Per questi motivi la UIL è impegnata su una duplice battaglia: quella dei salari e dei contratti stabili, in quanto una vita lavorativa discontinua determina in futuro una pensione insufficiente, e quella di assicurare a tutti, senza discriminazioni, una pensione dignitosa. La nostra proposta, che portiamo avanti da anni, è quella di istituire una Pensione di Garanzia.

La Pensione di Garanzia

La Pensione di Garanzia determinerebbe un importo garantito, variabile in base agli anni di contribuzione (effettiva e figurativa) e all’età del pensionamento, da destinare a tutti quei pensionati che si ritroverebbero con un assegno pensionistico sotto una certa soglia. Tale prestazione dovrebbe tener conto, nel calcolo degli anni di contributi, anche dei periodi di disoccupazione non indennizzati (quindi non coperti, ad esempio, dalla Naspi), dei periodi di studio e formazione, nonché di tutto il tempo dedicato al lavoro di cura, svolto soprattutto dalle donne, lavoro che oggi non viene ancora riconosciuto.

La Pensione di Garanzia potrebbe essere finanziata dal sistema previdenziale stesso.
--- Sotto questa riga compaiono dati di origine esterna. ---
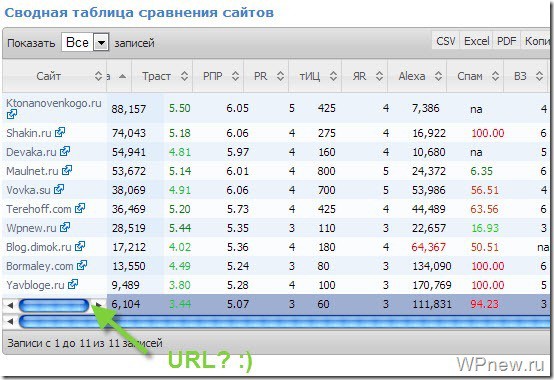Click external link icon next to Terehoff.com

click(x=80, y=208)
In alternativa, il finanziamento dipenderebbe dalla fiscalità generale, senza generare costi fino al 2040, anno in cui il nostro sistema pensionistico non soffrirà più i costi ingenti del retributivo.

In questo modo il sistema previdenziale assumerebbe anche una funzione redistributiva e non solo assicurativa, garantendo anche agli ultimi una prestazione dignitosa.

Un Assegno di garanzia che non si sostituirebbe all’Assegno Sociale, ma rafforzerebbe il nostro sistema di welfare al fine di tutelare tutte e tutti.

Solo adottando fin da ora misure che tengano conto di tutti questi fattori e che vadano nella giusta direzione, potremo garantire un futuro pensionistico certo e dignitoso ai nostri figli e alle nostre figlie.